# Exercise:
Count every line of these entries that holds the word "Sells", and reply with the number only.

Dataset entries
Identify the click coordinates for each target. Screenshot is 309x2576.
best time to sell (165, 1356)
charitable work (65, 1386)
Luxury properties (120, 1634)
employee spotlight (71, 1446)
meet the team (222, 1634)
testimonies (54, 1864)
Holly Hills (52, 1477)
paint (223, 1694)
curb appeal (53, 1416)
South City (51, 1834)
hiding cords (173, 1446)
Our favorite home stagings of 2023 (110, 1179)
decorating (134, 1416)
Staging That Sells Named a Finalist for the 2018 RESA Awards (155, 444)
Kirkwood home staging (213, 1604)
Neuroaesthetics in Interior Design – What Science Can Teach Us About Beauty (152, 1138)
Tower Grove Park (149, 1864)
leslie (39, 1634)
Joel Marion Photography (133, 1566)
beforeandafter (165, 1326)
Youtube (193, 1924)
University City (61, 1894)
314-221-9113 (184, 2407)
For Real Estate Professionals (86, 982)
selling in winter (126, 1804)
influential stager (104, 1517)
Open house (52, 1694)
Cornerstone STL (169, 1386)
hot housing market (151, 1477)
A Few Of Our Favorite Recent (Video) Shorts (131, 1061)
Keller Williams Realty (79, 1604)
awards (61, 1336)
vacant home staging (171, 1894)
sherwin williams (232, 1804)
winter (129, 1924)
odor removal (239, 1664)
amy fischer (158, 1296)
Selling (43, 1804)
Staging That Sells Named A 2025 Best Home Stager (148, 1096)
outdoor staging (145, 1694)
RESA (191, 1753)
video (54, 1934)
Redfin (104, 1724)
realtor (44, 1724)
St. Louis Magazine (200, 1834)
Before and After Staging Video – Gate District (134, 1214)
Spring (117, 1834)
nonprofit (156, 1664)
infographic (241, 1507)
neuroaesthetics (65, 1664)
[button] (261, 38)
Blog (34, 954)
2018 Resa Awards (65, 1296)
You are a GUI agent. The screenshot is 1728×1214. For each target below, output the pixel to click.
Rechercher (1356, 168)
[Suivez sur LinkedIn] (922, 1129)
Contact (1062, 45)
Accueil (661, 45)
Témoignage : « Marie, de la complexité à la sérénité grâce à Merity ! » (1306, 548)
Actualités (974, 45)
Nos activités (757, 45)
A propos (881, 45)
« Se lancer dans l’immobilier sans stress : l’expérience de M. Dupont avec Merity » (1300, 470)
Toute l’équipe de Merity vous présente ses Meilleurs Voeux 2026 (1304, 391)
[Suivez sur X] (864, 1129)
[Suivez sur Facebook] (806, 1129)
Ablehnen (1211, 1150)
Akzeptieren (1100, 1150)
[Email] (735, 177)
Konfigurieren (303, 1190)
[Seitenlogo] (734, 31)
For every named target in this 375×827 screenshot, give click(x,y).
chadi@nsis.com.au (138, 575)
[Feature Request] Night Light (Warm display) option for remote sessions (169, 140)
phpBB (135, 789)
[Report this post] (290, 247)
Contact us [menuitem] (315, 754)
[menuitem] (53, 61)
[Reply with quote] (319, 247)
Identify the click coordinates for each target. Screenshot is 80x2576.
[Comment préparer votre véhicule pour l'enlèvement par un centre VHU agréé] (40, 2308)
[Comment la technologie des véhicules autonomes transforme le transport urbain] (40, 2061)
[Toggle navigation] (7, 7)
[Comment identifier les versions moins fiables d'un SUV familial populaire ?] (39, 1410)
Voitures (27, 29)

# Response area:
2